What you have to do:
Copy the entries without a single change. Pictures should be dropped.

== Segment start ==

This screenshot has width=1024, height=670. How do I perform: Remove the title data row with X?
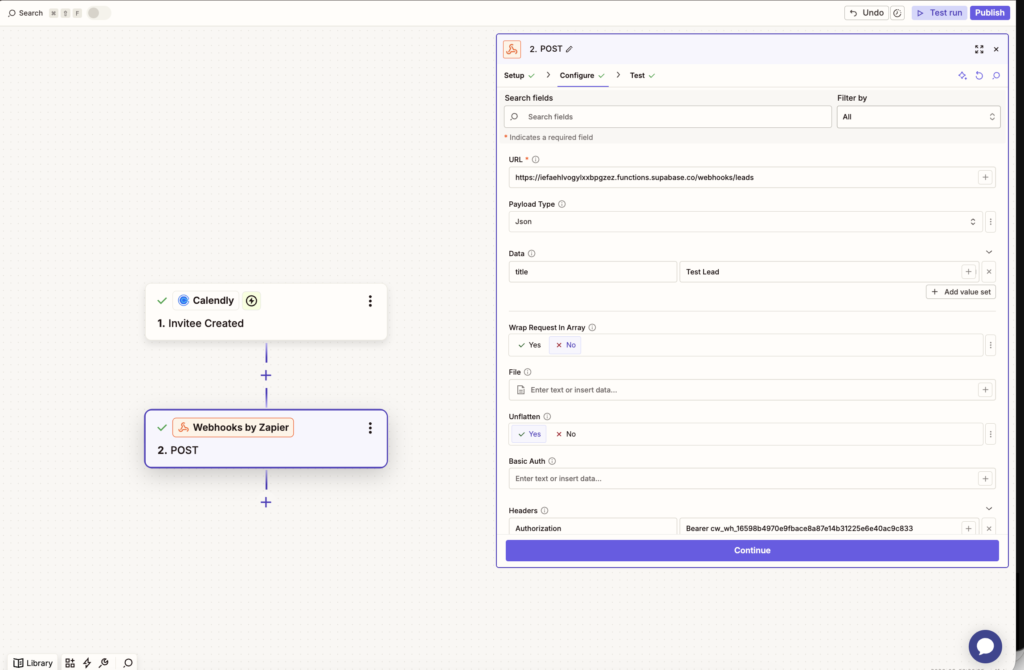[x=989, y=272]
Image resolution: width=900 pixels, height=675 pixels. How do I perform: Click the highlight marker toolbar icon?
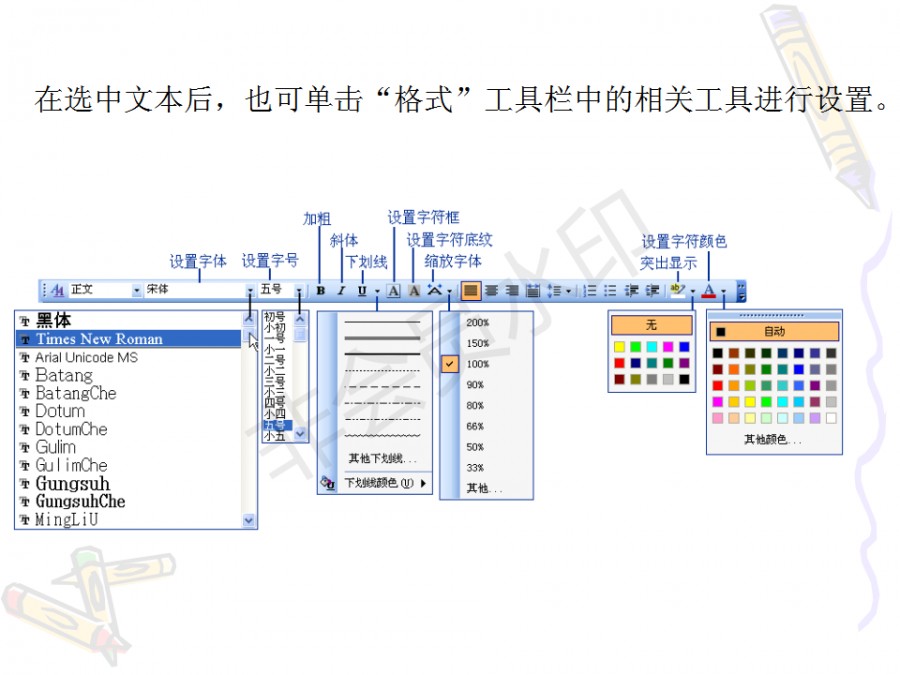(x=677, y=291)
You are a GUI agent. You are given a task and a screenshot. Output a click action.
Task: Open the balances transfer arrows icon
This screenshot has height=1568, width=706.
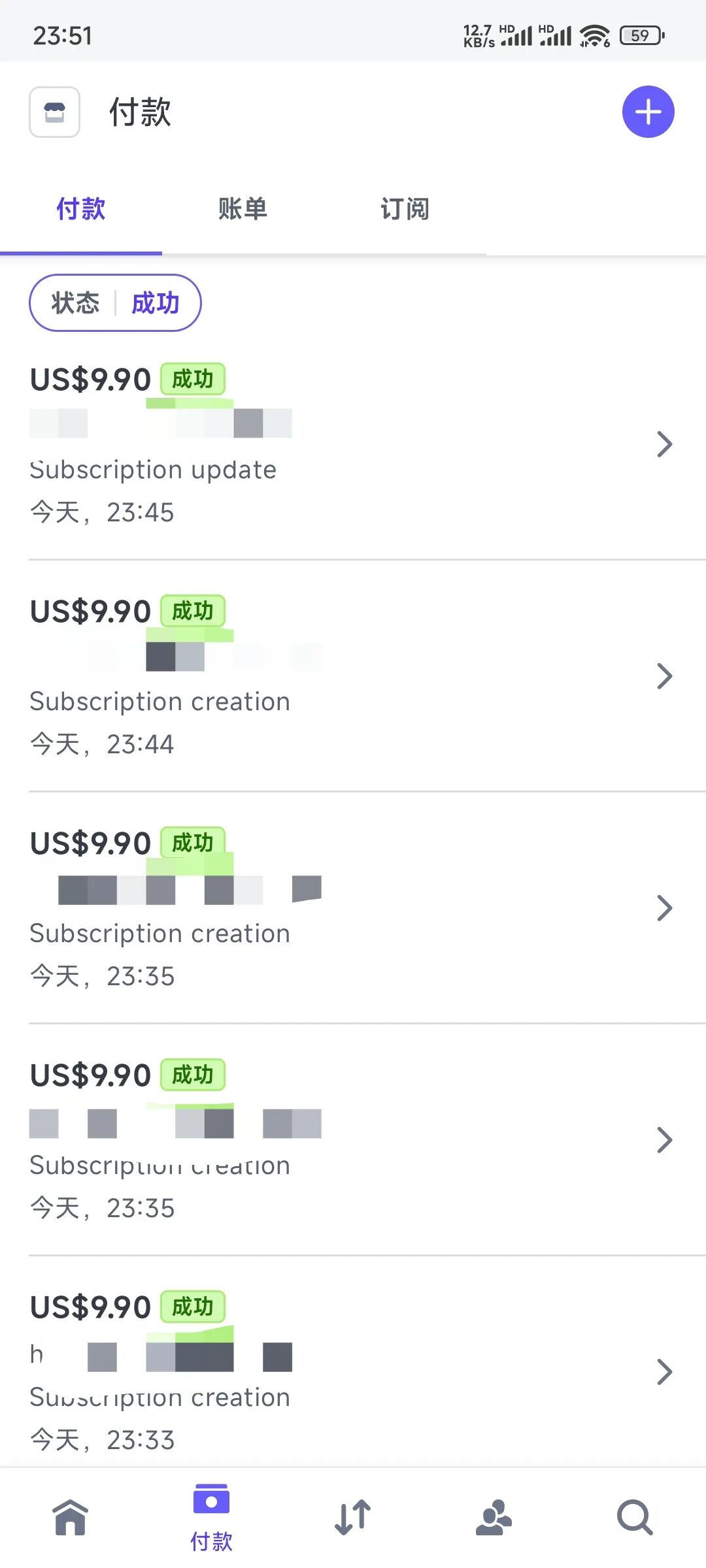(x=353, y=1516)
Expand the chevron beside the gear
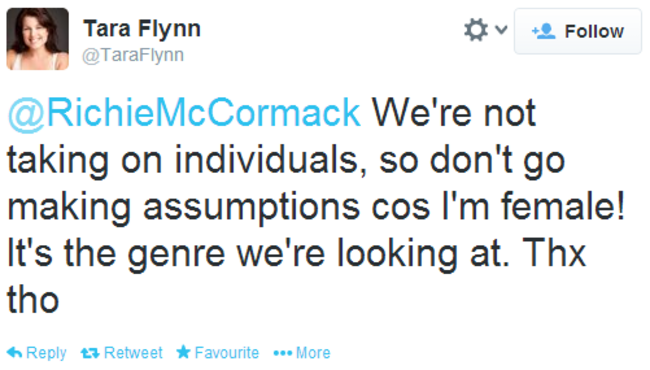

== Segment end ==

Result of the task:
This screenshot has width=1024, height=670. How do I perform: Remove the title data row with X?
[x=989, y=272]
Image resolution: width=900 pixels, height=675 pixels. How do I perform: Click the highlight marker toolbar icon?
(x=677, y=291)
You are a GUI agent. You are given a task and a screenshot. Output a click action.
Task: Open the balances transfer arrows icon
This screenshot has height=1568, width=706.
(x=353, y=1516)
Expand the chevron beside the gear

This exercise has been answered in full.